The Teaching of English M.A. program at Teachers College offers a bi-weekly workshop series and colloquium for all student teachers in the program. The goal is to connect M.A. students with the work of master teachers and leaders in English education in ways that will inspire them to implement innovative instructional practices in their own classrooms. The “Fieldwork” strand of the blog provides M.A. students with a forum to discuss how the featured presenters’ work might influence their own practices in the field.


Michael Kieffer (TC): Effective Classroom Practices for Teaching ELL Students

The lecture began by putting each of us in the shoes of English Language Learners. Immediately I was struck by the insecurity and the bewilderment I felt. It was a good wake up call. Native English speakers in America are often very comfortable. We might not understand how our English Language Learners are feeling in our classroom, nor care to put ourselves in their position. This lecture made me examine my role as the teacher of English Language Learners and how I am open myself up to being a more inclusive teacher in mind and practice.

Prof. Kieffer made a point to say that most English Language Learners understand parts of the texts presented to them, but are unaware as to how to put what they know together. It is our job as the teacher to be the one who demystifies. Prof. Kieffer also emphasized that the text, activity, and the reader we teach are all impacted by the surrounding social and cultural context.

I thought it was quite apt that he mentioned that we secondary teachers can not take for granted that reading and writing are not tools already learned and ready to be utilized, but are still developing skills in the secondary classroom—especially among English Language Learners. As secondary teachers, we need to be aware that reading and writing needs to be worked on and thought of as skills not only tools.
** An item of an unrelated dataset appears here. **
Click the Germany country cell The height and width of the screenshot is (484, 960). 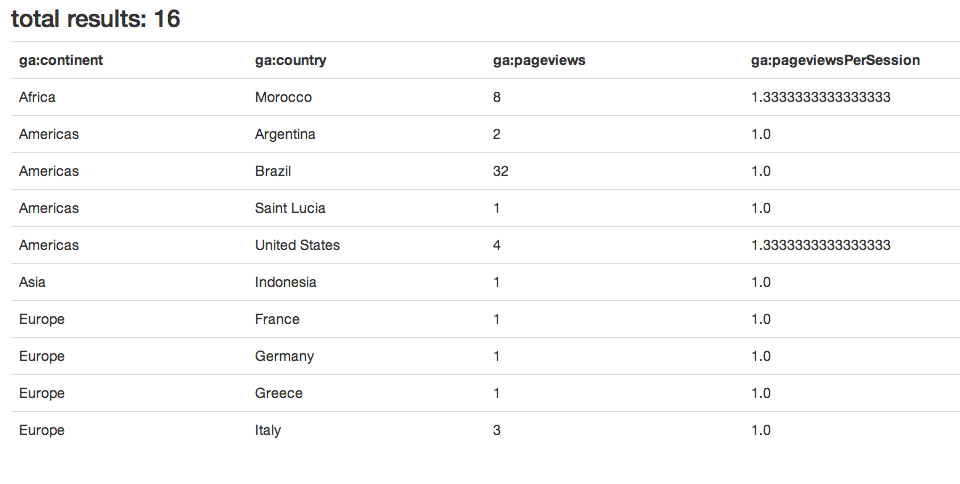284,356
After reading the different case studies of English Language Learners and the two passages excepted from secondary textbooks, it was easy to find similarities and parallels between the text and the problem areas of the students. Multiple meanings of words, abstract concepts, and confusing structures riddle texts in the English language making comprehension very difficult for all students. We in Prof. Kieffer’s audience realized how many idioms and double meanings English texts—academic texts—include and use! We teachers need to incorporate these skills of spotting such confusion into our instruction. Teachers need to be transparent and show students who are English Language Learners what skills are needed to be successful in school and in the reading of English texts. After reading the various case studies, the audience noticed how the English Language Learners who had formal schooling and learned how to be a student in their home country/home language were more successful in learning English and writing and reading fluently in English, than their English as a Second Language peers who had not learned “how to be a student.” There are hidden rules in schools that we teachers need to be transparent about in every grade.